Write out the listing below word for word, keeping every line unchanged and in the same order.

BEGIN ENTRIES SUPPLIED

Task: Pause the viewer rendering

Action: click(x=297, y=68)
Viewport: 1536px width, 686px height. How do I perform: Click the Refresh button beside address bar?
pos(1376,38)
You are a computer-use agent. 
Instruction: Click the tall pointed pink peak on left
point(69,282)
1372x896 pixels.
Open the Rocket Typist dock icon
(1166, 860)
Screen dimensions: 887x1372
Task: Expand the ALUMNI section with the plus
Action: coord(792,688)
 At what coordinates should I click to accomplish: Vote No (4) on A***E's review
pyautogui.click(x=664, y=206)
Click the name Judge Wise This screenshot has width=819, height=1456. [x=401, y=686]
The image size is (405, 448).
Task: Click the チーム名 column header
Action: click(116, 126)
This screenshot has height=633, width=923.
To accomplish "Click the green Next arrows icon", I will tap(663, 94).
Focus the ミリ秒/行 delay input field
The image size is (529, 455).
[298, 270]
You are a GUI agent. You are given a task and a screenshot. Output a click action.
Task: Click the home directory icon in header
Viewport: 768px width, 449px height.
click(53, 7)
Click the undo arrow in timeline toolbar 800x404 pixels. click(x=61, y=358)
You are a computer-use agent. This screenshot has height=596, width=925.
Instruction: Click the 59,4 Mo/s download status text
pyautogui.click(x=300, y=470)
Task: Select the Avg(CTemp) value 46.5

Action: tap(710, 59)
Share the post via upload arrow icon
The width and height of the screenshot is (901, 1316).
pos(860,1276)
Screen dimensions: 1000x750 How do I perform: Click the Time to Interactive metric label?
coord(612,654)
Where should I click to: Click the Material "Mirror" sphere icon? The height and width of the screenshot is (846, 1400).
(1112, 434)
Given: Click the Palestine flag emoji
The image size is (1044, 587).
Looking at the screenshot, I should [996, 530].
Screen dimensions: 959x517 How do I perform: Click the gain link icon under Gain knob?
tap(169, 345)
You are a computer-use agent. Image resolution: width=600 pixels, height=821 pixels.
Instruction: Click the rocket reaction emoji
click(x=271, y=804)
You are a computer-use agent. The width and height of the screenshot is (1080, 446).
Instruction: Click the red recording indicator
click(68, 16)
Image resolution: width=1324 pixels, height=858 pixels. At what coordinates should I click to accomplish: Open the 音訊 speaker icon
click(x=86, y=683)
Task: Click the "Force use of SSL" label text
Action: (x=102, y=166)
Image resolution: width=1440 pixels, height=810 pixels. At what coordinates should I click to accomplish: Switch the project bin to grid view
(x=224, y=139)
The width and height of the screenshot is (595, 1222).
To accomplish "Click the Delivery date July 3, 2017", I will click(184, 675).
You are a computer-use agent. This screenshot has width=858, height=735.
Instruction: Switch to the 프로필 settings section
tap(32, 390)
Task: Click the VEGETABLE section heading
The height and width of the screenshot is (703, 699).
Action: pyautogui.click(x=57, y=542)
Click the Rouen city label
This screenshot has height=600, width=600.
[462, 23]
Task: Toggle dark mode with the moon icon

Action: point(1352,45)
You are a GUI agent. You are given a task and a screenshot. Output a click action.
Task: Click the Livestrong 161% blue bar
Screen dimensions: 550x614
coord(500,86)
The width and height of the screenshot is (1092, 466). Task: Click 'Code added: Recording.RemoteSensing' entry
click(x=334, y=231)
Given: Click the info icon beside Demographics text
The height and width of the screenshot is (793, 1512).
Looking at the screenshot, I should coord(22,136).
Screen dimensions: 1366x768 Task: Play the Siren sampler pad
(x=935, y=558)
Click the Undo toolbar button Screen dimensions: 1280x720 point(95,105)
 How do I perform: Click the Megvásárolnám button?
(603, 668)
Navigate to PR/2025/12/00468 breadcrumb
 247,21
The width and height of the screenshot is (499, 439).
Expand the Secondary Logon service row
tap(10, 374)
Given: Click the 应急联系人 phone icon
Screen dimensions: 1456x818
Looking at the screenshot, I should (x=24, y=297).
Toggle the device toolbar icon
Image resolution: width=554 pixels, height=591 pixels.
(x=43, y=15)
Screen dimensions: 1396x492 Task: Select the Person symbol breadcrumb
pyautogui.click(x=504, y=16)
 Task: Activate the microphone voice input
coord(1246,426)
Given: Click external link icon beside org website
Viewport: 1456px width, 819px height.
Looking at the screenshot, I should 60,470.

END ENTRIES SUPPLIED

> SOLUTION TO THIS PROBLEM:
Task: Pause the viewer rendering

Action: click(x=297, y=68)
Viewport: 1536px width, 686px height. How do I perform: Click the Refresh button beside address bar?
pos(1376,38)
You are a computer-use agent. 
Instruction: Click the tall pointed pink peak on left
point(69,282)
1372x896 pixels.
Open the Rocket Typist dock icon
(1166, 860)
Screen dimensions: 887x1372
Task: Expand the ALUMNI section with the plus
Action: coord(792,688)
 At what coordinates should I click to accomplish: Vote No (4) on A***E's review
pyautogui.click(x=664, y=206)
Click the name Judge Wise This screenshot has width=819, height=1456. [x=401, y=686]
The image size is (405, 448).
Task: Click the チーム名 column header
Action: click(116, 126)
This screenshot has height=633, width=923.
To accomplish "Click the green Next arrows icon", I will tap(663, 94).
Focus the ミリ秒/行 delay input field
The image size is (529, 455).
[298, 270]
You are a GUI agent. You are given a task and a screenshot. Output a click action.
Task: Click the home directory icon in header
Viewport: 768px width, 449px height.
click(53, 7)
Click the undo arrow in timeline toolbar 800x404 pixels. click(x=61, y=358)
You are a computer-use agent. This screenshot has height=596, width=925.
Instruction: Click the 59,4 Mo/s download status text
pyautogui.click(x=300, y=470)
Task: Select the Avg(CTemp) value 46.5

Action: tap(710, 59)
Share the post via upload arrow icon
The width and height of the screenshot is (901, 1316).
pos(860,1276)
Screen dimensions: 1000x750 How do I perform: Click the Time to Interactive metric label?
coord(612,654)
Where should I click to: Click the Material "Mirror" sphere icon? The height and width of the screenshot is (846, 1400).
(1112, 434)
Given: Click the Palestine flag emoji
The image size is (1044, 587).
Looking at the screenshot, I should [996, 530].
Screen dimensions: 959x517 How do I perform: Click the gain link icon under Gain knob?
tap(169, 345)
You are a computer-use agent. Image resolution: width=600 pixels, height=821 pixels.
Instruction: Click the rocket reaction emoji
click(x=271, y=804)
You are a computer-use agent. The width and height of the screenshot is (1080, 446).
Instruction: Click the red recording indicator
click(68, 16)
Image resolution: width=1324 pixels, height=858 pixels. At what coordinates should I click to accomplish: Open the 音訊 speaker icon
click(x=86, y=683)
Task: Click the "Force use of SSL" label text
Action: (x=102, y=166)
Image resolution: width=1440 pixels, height=810 pixels. At what coordinates should I click to accomplish: Switch the project bin to grid view
(x=224, y=139)
The width and height of the screenshot is (595, 1222).
To accomplish "Click the Delivery date July 3, 2017", I will click(184, 675).
You are a computer-use agent. This screenshot has width=858, height=735.
Instruction: Switch to the 프로필 settings section
tap(32, 390)
Task: Click the VEGETABLE section heading
The height and width of the screenshot is (703, 699).
Action: pyautogui.click(x=57, y=542)
Click the Rouen city label
This screenshot has height=600, width=600.
[462, 23]
Task: Toggle dark mode with the moon icon

Action: point(1352,45)
You are a GUI agent. You are given a task and a screenshot. Output a click action.
Task: Click the Livestrong 161% blue bar
Screen dimensions: 550x614
coord(500,86)
The width and height of the screenshot is (1092, 466). Task: Click 'Code added: Recording.RemoteSensing' entry
click(x=334, y=231)
Given: Click the info icon beside Demographics text
The height and width of the screenshot is (793, 1512).
Looking at the screenshot, I should coord(22,136).
Screen dimensions: 1366x768 Task: Play the Siren sampler pad
(x=935, y=558)
Click the Undo toolbar button Screen dimensions: 1280x720 point(95,105)
 How do I perform: Click the Megvásárolnám button?
(603, 668)
Navigate to PR/2025/12/00468 breadcrumb
 247,21
The width and height of the screenshot is (499, 439).
Expand the Secondary Logon service row
tap(10, 374)
Given: Click the 应急联系人 phone icon
Screen dimensions: 1456x818
Looking at the screenshot, I should (x=24, y=297).
Toggle the device toolbar icon
Image resolution: width=554 pixels, height=591 pixels.
(x=43, y=15)
Screen dimensions: 1396x492 Task: Select the Person symbol breadcrumb
pyautogui.click(x=504, y=16)
 Task: Activate the microphone voice input
coord(1246,426)
Given: Click external link icon beside org website
Viewport: 1456px width, 819px height.
Looking at the screenshot, I should 60,470.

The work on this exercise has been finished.